Jefferies Sees Strong Backdrop for Gold Miners Heading Into 2026

Jefferies is constructive on the outlook for gold miners as the sector moves into 2026, citing favourable gold-market dynamics alongside expanding margins, manageable cost pressures and rising free cash flow, according to its December 2025 sector review.

The brokerage said the key forces that underpinned gold prices through 2025 are expected to remain in place next year. These include ongoing de-dollarisation trends, concerns around the U.S. fiscal position, broader macroeconomic uncertainty, sustained central bank gold purchases, physical gold ETF inflows and demand linked to Tether-backed gold products. Jefferies also highlighted geopolitical risks and equity market volatility as additional supportive factors.

Against this backdrop, Jefferies forecasts an average gold price of $4,200 per ounce in 2026, up from $3,418 per ounce in 2025, while maintaining a longer-term price assumption of $3,000 per ounce.

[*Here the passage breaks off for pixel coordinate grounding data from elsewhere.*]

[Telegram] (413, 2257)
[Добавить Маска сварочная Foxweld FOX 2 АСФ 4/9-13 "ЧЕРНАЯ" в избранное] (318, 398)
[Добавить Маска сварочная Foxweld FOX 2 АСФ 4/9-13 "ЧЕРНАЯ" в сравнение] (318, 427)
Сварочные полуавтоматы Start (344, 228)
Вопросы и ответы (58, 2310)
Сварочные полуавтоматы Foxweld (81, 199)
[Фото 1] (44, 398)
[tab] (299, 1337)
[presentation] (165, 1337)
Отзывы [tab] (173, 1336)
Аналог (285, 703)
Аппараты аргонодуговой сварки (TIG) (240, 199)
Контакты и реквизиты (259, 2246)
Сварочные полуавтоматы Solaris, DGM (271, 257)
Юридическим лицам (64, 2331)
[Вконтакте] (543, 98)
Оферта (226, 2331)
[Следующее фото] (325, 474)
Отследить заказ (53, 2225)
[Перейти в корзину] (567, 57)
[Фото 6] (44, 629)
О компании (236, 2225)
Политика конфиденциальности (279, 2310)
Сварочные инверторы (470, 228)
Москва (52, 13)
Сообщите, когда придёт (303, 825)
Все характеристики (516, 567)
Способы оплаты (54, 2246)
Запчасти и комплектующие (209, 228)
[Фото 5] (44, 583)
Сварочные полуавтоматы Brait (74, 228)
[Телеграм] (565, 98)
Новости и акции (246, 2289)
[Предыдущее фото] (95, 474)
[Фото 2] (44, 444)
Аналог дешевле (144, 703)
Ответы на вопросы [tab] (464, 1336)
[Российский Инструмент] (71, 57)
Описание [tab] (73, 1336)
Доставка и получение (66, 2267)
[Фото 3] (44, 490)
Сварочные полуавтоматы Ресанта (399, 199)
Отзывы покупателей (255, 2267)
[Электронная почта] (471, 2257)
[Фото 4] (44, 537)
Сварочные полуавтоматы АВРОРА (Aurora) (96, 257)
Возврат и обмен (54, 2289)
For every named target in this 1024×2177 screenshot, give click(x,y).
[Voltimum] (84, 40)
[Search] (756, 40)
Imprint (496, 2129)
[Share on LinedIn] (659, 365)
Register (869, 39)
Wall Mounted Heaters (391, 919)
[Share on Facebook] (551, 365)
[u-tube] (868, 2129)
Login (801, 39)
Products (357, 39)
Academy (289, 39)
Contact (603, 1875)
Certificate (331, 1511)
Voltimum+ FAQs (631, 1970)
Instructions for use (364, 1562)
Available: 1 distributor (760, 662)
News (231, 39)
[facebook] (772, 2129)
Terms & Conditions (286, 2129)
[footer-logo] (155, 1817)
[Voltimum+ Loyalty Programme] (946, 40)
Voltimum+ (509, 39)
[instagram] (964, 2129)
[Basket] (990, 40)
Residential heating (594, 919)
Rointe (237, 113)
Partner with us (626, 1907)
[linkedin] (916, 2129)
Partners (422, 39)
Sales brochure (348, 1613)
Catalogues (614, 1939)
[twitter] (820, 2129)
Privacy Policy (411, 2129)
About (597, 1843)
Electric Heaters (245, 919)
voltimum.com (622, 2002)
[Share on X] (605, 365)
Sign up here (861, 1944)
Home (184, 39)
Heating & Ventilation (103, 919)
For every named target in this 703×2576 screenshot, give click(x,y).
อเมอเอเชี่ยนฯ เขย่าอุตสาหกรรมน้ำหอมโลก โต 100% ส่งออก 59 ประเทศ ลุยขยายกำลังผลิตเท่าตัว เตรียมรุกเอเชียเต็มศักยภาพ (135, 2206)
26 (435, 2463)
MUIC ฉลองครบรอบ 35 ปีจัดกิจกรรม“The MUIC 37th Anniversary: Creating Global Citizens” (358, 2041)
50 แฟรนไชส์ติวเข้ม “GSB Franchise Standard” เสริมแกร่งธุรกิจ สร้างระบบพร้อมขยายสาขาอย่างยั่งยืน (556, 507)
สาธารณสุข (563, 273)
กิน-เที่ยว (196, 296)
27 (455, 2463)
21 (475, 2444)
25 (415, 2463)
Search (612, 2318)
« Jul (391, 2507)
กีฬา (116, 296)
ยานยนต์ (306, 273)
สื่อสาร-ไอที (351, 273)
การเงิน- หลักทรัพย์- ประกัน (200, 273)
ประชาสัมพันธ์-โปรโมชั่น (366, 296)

The firm noted that gold producers are particularly well positioned because gold prices have risen far faster than operating costs. In recent years, price gains have significantly outpaced growth in all-in sustaining costs (AISC), leading to a steady widening of margins. Jefferies’ analysis shows free cash flow margins per ounce across its gold mining coverage continuing to improve through 2026, reflecting stronger profitability at current price levels.

While cost inflation remains a factor, Jefferies said pressures have so far been contained, generally staying below 10% across the industry. Higher royalty costs are already evident, and the firm pointed to emerging pressure from labour and consumables. However, lower oil prices were identified as a meaningful offset, helping to support margin expansion rather than erosion.

This margin environment is expected to translate into stronger cash generation next year. Jefferies anticipates both higher free cash flow per ounce and increased aggregate free cash flow across its coverage universe in 2026, with sector-wide free cash flow projected to reach multi-year highs.

Finally, the brokerage highlighted improved capital discipline among gold miners in 2025, with companies largely prioritising organic growth and shareholder returns over large-scale mergers and acquisitions.